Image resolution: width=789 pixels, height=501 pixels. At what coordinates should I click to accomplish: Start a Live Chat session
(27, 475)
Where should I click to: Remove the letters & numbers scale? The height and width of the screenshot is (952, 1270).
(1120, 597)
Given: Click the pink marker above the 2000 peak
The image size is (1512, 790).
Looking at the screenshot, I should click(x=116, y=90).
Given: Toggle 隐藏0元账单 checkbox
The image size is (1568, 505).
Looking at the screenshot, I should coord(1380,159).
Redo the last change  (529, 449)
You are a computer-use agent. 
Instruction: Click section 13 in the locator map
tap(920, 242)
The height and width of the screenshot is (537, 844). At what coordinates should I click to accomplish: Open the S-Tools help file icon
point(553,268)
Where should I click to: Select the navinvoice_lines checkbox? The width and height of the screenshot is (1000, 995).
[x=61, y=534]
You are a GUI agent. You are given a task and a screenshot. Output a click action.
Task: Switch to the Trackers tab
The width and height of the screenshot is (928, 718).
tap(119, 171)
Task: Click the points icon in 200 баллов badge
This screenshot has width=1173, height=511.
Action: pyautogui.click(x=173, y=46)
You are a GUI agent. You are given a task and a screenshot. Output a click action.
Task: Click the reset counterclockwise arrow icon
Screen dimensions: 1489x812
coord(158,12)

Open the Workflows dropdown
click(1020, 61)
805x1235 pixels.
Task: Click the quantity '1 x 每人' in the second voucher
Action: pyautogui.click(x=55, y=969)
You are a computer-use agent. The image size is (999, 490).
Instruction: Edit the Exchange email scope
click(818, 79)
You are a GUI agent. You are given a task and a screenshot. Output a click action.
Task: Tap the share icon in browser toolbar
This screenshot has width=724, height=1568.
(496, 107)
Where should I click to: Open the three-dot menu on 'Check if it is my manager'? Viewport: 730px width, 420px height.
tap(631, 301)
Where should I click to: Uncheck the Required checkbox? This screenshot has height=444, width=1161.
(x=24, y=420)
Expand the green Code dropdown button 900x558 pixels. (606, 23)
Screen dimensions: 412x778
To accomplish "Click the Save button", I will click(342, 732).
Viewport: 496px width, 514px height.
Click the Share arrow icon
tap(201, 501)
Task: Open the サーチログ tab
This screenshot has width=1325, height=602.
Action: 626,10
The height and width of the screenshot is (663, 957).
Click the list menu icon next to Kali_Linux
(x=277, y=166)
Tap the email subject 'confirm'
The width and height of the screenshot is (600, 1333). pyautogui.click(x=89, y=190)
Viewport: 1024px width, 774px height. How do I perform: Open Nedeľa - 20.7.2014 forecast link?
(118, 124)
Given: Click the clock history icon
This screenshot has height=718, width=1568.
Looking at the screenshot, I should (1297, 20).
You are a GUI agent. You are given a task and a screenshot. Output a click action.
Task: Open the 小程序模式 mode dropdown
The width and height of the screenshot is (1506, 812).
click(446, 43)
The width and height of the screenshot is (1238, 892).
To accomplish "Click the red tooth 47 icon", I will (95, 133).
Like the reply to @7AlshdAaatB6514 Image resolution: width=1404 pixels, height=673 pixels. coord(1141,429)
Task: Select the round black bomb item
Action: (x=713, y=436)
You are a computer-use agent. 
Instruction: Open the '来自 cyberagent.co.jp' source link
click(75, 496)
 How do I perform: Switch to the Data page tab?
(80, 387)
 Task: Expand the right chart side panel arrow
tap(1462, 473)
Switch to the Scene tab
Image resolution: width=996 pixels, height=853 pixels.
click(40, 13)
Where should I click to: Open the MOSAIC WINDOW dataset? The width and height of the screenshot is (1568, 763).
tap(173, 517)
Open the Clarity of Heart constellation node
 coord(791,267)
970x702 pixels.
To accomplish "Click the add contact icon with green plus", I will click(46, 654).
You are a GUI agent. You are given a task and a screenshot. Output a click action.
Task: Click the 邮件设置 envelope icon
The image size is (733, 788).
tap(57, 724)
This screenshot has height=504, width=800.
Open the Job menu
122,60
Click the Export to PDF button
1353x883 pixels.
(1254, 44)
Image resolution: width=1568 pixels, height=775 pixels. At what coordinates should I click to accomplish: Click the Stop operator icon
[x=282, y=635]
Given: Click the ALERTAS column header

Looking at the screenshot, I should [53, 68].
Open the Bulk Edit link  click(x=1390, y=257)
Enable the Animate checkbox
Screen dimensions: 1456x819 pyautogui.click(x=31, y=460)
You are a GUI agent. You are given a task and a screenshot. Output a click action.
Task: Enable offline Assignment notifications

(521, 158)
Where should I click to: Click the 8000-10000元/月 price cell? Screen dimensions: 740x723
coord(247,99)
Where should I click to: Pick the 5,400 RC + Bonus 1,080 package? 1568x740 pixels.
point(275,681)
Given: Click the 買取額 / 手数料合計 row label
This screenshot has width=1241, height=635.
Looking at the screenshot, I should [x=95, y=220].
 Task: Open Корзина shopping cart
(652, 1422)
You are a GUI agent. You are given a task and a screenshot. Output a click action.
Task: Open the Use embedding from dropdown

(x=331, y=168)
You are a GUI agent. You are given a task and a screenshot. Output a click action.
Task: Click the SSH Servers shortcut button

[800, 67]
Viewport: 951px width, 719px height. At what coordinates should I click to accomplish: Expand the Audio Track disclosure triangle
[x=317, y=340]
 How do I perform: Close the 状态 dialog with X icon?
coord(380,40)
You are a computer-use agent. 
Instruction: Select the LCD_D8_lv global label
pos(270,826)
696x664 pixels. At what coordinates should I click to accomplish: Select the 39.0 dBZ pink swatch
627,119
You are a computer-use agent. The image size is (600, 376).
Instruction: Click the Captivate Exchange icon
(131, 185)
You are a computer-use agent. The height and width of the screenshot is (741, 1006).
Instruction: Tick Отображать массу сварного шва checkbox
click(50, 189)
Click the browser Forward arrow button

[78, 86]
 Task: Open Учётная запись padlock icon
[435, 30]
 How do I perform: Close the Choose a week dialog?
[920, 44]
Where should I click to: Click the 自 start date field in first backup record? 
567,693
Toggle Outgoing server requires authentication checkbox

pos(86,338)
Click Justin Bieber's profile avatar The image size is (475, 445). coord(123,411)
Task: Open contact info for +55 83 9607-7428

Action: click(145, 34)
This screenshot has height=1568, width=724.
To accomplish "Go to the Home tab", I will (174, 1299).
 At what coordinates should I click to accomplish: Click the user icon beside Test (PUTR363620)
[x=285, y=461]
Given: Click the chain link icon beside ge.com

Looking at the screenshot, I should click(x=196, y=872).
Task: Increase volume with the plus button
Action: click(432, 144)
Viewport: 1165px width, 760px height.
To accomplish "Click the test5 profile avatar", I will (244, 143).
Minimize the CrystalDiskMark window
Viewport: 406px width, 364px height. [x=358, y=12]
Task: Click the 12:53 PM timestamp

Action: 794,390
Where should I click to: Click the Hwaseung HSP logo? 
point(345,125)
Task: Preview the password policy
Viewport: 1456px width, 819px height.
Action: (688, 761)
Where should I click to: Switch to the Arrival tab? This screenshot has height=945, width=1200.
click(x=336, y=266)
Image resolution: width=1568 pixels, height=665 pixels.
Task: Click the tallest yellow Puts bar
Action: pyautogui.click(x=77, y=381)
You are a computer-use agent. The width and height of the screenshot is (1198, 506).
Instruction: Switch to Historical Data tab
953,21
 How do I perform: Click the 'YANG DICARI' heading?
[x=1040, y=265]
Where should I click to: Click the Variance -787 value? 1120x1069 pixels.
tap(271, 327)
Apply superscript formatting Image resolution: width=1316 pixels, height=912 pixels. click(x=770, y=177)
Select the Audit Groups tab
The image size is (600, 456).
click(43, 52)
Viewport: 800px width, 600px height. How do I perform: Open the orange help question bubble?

**********

What is expected:
Reproduce the entries word for word, everything from the first one down to the line containing "(x=24, y=420)", with both ends included.

Response to this task:
Image resolution: width=789 pixels, height=501 pixels. At what coordinates should I click to accomplish: Start a Live Chat session
(27, 475)
Where should I click to: Remove the letters & numbers scale? The height and width of the screenshot is (952, 1270).
(1120, 597)
Given: Click the pink marker above the 2000 peak
The image size is (1512, 790).
Looking at the screenshot, I should click(x=116, y=90).
Given: Toggle 隐藏0元账单 checkbox
The image size is (1568, 505).
Looking at the screenshot, I should coord(1380,159).
Redo the last change  (529, 449)
You are a computer-use agent. 
Instruction: Click section 13 in the locator map
tap(920, 242)
The height and width of the screenshot is (537, 844). At what coordinates should I click to accomplish: Open the S-Tools help file icon
point(553,268)
Where should I click to: Select the navinvoice_lines checkbox? The width and height of the screenshot is (1000, 995).
[x=61, y=534]
You are a GUI agent. You are given a task and a screenshot. Output a click action.
Task: Switch to the Trackers tab
The width and height of the screenshot is (928, 718).
tap(119, 171)
Task: Click the points icon in 200 баллов badge
This screenshot has width=1173, height=511.
Action: pyautogui.click(x=173, y=46)
You are a GUI agent. You are given a task and a screenshot. Output a click action.
Task: Click the reset counterclockwise arrow icon
Screen dimensions: 1489x812
coord(158,12)

Open the Workflows dropdown
click(1020, 61)
805x1235 pixels.
Task: Click the quantity '1 x 每人' in the second voucher
Action: pyautogui.click(x=55, y=969)
You are a computer-use agent. The image size is (999, 490).
Instruction: Edit the Exchange email scope
click(818, 79)
You are a GUI agent. You are given a task and a screenshot. Output a click action.
Task: Tap the share icon in browser toolbar
This screenshot has width=724, height=1568.
(496, 107)
Where should I click to: Open the three-dot menu on 'Check if it is my manager'? Viewport: 730px width, 420px height.
tap(631, 301)
Where should I click to: Uncheck the Required checkbox? This screenshot has height=444, width=1161.
(x=24, y=420)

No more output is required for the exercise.